5 Experimental Setup and Results

We have used the above presented algorithms on batches of tweets formed by passing the live tweets coming from the spark streaming API by using a search keyword. Batch interval used for the experiment is 1 min in which 80–90 tweets are collected in one batch of spark. So, our one iteration of the algorithm runs on approximately 80–90 tweets. In the first step of the algorithm, a key graph is formed which contains nodes and edges between any two nodes if they co-occur. Here we obtained approximately 40 keywords(nodes). After that, clusters of keywords are formed from the key graph and then tweets are categorized into these clusters of keywords using cosine similarity (Tables 1 and 2).

Table 1 Betweenness centrality score
Table 2 Calculation example

5.1 Batch wise Key graphs And Categorization of Tweets

In this section, we have shown the results obtained by running the above approach in batches. The algorithm is applied on each batch and the results are hence depicted batch-wise.

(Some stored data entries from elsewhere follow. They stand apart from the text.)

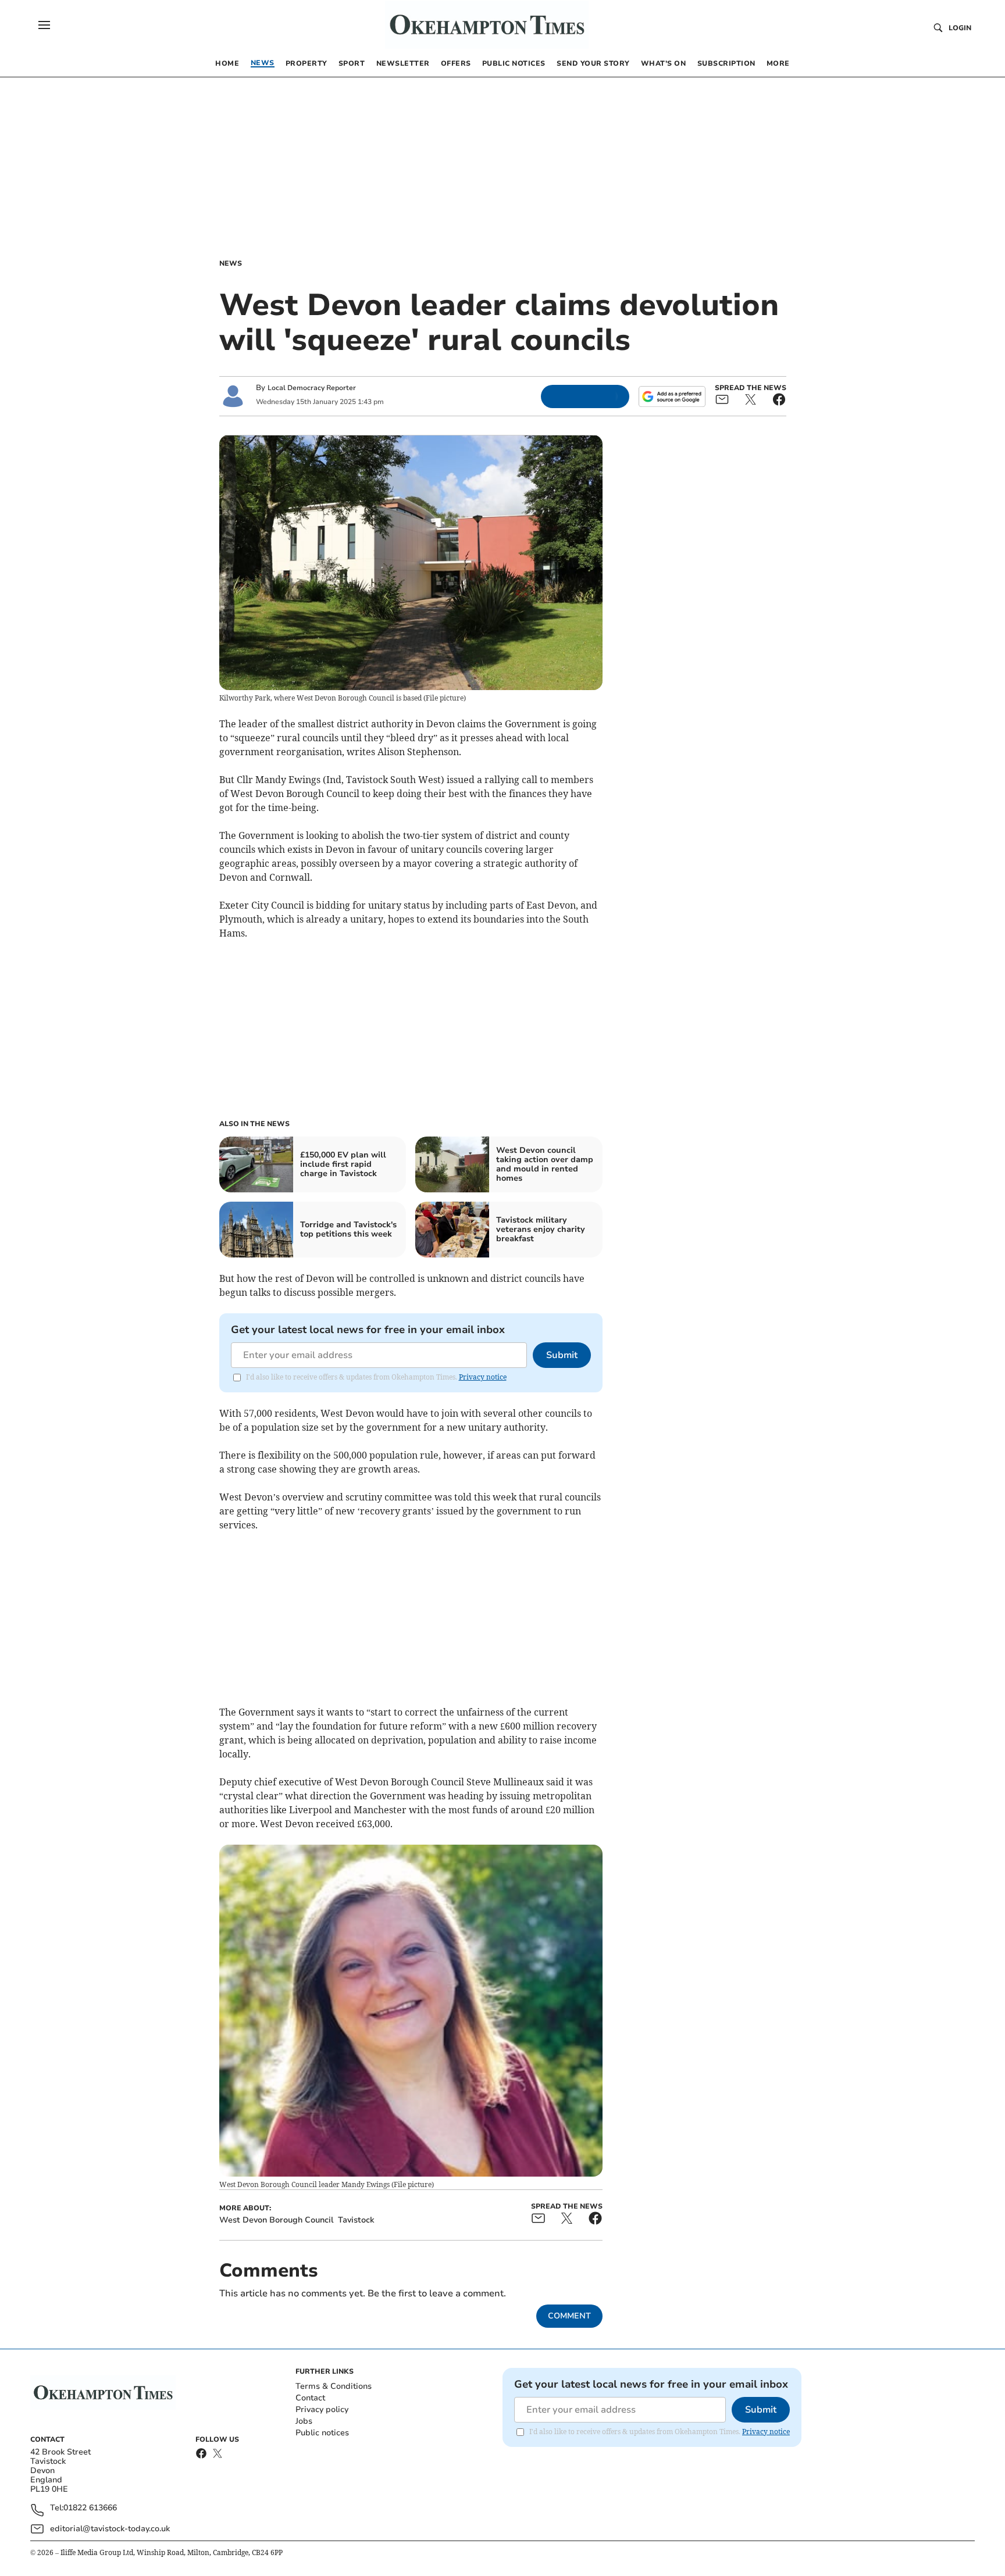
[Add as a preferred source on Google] (672, 396)
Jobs (303, 2421)
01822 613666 (90, 2508)
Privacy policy (321, 2409)
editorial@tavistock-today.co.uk (110, 2528)
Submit (562, 1355)
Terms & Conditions (333, 2386)
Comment (569, 2315)
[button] (44, 25)
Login (960, 28)
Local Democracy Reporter (312, 387)
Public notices (322, 2432)
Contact (310, 2397)
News (230, 263)
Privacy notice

Batch 1 Results In Fig. 2, the initial key graph and final graph of batch 1 results. The figure shows the graph formed initially after pre-processing of tweets and also filtering of keywords based on document frequency. Here, the keywords represent the node of the graph and the edges between them show their co-occurrence. The final key graph is the formed after clustering of keywords phase of the algorithm. It contains edges only between those nodes which belong to a particular cluster. Table 3 shows the tweets belonging to a particular category. For example, number 2 represents the tweet belonging to this category.

Fig. 2
2 illustrations of the initial and final key graph. It has edges and nodes that connect only to a particular cluster.

Initial and Final Key Graph of Batch 1 Results

Table 3 Categorization of tweets btach-1

Batch 2 Results Similarly, for batch 2, Fig. 3 represents the initial key graph and final key graph. Table 4 shows the categorization of tweets.

Fig. 3
2 illustrations of the initial and final key graph of batch 2. It has edges and nodes that connect only to a particular cluster.

Initial and Final Key Graph of Batch 2 Results

Table 4 Categorization of tweets btach-2

6 Conclusion and Future Work

In this paper, we have used a key graph based approach for clustering keywords to find out events from live tweets. Presently, the batch interval used is small due to the amount of memory spark needed. Therefore, further work can be done to run the above algorithm on a distributed system so that algorithm can be run on a large dataset and can produce better results. Apart from that, the complexity of the algorithm becomes too high when used for live processing therefore, another approach needs to be formulated to reduce the complexity.